◆ Given text ◆
══════════════════════════════
I don't even have words for what this is pulling up for me, and I don't know where it's coming from, but fuck.

oh! valencia

Hugest lump in my throat right now. Wow.


Oh, this broke my heart. We recently lost my father-in-law and there was a moment there towards the end where I thought to myself, this is it. I told my husband we should just climb right into bed with him and hold his hands and just not leave until it was over, until he was gone from this world. We didn't, because he sort of perked up and got out of bed. He died the next day, though. I so wish I had just climbed on in and hung on.

Every time I drive near the cemetery where he's buried, I think, he's there! He's right in there. Why is he in there? How could we leave him...there? He's alone, and he's cold...I miss him so much.

Sincere condolences to you, Nadine, on your loss. It's all too easy to look back with regrets. Be gentle with yourself.
══════════════════════════════
◆ Provided data ◆
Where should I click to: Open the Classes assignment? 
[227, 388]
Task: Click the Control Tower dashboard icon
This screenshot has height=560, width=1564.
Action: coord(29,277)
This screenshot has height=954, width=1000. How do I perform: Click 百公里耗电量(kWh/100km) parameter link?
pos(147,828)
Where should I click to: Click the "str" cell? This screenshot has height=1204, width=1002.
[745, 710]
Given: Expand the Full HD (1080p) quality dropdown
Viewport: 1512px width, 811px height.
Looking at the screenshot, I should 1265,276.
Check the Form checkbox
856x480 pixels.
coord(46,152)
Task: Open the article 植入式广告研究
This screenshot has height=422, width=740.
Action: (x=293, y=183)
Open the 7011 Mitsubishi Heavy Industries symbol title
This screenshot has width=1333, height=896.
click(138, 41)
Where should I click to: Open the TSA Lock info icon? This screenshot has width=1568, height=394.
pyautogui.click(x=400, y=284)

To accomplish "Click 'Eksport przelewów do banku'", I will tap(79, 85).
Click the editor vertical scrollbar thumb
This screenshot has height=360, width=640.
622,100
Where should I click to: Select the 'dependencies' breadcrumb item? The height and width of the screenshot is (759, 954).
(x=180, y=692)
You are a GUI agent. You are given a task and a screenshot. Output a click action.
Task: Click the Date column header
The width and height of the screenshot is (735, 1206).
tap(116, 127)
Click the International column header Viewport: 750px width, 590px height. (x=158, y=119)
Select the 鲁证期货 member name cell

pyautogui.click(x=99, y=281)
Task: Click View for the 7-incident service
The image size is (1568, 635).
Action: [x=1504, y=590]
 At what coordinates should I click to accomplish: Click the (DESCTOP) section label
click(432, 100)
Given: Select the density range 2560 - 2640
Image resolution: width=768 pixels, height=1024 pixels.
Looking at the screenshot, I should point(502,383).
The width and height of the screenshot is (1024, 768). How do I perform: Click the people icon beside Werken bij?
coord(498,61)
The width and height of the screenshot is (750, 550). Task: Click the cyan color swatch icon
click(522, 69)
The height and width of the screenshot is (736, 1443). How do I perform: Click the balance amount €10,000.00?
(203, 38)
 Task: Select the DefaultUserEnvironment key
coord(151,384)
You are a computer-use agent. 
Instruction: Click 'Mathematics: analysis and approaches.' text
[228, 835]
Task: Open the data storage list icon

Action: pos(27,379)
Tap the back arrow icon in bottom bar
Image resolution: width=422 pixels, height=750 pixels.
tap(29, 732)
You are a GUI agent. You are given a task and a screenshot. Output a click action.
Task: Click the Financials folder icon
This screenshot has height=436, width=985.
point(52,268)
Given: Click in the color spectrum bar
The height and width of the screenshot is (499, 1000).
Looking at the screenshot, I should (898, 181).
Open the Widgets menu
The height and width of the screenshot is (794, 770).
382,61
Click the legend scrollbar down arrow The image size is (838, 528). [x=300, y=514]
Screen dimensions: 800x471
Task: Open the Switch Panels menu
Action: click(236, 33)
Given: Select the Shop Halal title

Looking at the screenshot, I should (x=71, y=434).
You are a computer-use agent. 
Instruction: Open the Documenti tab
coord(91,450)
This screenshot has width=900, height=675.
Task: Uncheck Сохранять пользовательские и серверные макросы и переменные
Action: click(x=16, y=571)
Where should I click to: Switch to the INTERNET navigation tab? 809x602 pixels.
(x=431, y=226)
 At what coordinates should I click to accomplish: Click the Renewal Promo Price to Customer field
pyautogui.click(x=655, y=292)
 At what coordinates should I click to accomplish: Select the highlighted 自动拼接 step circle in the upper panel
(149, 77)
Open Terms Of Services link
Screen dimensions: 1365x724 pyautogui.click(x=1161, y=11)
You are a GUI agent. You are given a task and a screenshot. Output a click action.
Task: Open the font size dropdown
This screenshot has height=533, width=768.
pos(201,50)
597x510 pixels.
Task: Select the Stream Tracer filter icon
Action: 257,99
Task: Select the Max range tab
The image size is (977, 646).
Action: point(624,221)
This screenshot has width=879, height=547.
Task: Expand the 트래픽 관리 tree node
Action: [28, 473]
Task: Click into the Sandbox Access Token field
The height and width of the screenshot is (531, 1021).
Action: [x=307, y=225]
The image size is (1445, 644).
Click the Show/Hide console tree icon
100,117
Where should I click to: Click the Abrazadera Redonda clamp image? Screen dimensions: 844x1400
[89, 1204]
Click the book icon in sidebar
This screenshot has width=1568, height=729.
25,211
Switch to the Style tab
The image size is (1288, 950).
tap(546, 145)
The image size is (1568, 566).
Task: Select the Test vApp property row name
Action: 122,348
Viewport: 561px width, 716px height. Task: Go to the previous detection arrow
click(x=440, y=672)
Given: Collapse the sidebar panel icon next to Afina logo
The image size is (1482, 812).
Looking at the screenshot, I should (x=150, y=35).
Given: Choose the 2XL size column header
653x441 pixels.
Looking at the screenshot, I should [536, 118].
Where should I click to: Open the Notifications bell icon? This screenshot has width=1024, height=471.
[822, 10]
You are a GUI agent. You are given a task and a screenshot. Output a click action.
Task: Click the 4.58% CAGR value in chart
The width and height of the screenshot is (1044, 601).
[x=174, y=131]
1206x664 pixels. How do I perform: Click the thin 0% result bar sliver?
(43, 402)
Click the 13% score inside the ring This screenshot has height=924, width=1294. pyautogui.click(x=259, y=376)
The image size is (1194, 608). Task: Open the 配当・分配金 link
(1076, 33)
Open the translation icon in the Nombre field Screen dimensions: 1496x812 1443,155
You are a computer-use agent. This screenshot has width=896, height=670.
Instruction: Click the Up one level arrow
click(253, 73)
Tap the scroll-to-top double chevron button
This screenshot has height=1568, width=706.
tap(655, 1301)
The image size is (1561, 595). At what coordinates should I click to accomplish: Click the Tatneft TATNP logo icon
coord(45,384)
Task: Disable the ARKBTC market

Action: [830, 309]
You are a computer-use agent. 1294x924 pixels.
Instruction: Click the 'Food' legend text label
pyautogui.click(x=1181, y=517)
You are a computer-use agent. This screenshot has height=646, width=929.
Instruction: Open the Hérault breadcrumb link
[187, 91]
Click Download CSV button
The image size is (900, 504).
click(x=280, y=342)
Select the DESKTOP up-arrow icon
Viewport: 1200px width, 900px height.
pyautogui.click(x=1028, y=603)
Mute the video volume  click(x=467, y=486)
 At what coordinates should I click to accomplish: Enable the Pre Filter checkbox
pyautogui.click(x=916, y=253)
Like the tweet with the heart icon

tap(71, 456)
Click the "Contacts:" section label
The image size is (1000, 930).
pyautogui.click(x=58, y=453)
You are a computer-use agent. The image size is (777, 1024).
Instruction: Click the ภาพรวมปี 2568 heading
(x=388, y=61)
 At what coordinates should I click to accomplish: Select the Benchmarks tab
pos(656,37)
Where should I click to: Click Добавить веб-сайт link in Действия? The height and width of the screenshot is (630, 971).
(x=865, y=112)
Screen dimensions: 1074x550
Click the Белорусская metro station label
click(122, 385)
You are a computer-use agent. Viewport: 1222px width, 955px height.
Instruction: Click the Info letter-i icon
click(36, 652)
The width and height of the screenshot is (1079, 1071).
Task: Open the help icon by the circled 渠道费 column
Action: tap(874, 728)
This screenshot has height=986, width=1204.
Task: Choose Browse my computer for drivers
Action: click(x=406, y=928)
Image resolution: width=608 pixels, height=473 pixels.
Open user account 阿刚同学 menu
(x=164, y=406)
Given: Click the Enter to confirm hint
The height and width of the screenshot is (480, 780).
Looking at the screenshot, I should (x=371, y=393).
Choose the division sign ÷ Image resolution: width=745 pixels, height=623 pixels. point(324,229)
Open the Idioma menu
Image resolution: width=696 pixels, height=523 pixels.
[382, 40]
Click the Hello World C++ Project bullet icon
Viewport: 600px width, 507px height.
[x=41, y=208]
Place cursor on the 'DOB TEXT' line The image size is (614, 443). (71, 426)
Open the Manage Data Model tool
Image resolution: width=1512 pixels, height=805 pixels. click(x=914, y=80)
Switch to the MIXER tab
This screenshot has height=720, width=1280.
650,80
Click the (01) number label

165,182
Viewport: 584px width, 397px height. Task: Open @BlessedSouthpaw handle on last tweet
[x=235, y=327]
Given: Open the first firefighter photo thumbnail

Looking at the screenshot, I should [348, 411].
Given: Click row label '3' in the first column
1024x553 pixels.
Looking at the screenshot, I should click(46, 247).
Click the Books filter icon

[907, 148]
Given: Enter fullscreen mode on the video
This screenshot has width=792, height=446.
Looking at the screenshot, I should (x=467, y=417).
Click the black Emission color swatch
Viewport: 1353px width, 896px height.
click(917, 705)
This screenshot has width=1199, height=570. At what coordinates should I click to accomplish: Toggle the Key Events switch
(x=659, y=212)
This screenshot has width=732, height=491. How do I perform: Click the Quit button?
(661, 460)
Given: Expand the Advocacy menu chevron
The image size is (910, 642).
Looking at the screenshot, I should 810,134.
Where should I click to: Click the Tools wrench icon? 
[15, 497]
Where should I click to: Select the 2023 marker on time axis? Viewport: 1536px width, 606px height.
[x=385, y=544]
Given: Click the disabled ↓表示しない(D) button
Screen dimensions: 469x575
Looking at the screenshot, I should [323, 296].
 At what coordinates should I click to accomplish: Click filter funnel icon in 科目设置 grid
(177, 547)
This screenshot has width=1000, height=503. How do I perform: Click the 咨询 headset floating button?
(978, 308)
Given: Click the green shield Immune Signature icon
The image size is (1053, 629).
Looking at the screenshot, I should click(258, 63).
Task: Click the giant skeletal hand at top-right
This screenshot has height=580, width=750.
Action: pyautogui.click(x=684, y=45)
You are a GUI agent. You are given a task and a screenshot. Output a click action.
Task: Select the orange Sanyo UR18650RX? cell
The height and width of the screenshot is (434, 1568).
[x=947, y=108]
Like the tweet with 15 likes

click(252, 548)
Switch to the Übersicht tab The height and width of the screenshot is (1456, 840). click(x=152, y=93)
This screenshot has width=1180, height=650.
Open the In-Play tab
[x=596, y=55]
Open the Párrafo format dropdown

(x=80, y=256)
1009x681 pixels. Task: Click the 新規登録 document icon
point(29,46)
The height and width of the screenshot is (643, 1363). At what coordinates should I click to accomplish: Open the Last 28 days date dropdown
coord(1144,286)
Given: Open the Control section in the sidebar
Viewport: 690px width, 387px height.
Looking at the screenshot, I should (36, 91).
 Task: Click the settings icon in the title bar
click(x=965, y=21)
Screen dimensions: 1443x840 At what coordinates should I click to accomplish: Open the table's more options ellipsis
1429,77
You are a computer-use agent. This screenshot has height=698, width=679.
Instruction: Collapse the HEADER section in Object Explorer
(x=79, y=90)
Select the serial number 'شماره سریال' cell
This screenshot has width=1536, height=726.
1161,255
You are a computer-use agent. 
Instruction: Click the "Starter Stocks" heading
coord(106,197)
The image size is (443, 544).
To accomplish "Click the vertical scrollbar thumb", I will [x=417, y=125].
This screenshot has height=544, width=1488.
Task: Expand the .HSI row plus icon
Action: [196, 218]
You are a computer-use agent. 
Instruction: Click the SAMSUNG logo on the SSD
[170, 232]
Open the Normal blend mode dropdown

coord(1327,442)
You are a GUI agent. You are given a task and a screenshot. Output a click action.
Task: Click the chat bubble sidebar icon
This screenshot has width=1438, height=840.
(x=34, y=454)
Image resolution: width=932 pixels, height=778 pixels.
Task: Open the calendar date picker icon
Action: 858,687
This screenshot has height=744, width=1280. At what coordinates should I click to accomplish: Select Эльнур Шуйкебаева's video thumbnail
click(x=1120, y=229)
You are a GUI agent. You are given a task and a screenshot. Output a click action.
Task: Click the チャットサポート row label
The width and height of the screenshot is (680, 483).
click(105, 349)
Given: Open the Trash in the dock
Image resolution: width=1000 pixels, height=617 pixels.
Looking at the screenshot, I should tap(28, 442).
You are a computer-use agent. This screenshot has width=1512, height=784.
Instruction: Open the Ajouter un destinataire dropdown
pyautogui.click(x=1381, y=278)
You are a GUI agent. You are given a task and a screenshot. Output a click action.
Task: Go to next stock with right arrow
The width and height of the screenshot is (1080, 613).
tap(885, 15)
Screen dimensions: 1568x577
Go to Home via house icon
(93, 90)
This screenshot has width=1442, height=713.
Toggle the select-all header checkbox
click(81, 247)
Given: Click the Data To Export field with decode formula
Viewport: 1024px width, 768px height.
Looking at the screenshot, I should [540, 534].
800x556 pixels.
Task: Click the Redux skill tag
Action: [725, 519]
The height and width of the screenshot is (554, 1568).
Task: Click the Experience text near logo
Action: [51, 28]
══════════════════════════════
◆ Problem to solve ◆
Summarize the comment thread in two sentences.

◆ Result for this task ◆
Commenters react with strong emotion, and one describes recently losing a father-in-law, regretting not climbing into bed to hold his hands near the end before he died the next day, and missing him when driving near the cemetery where he is buried. A final comment offers sincere condolences to Nadine, notes how easy it is to look back with regrets, and urges Nadine to be gentle with oneself.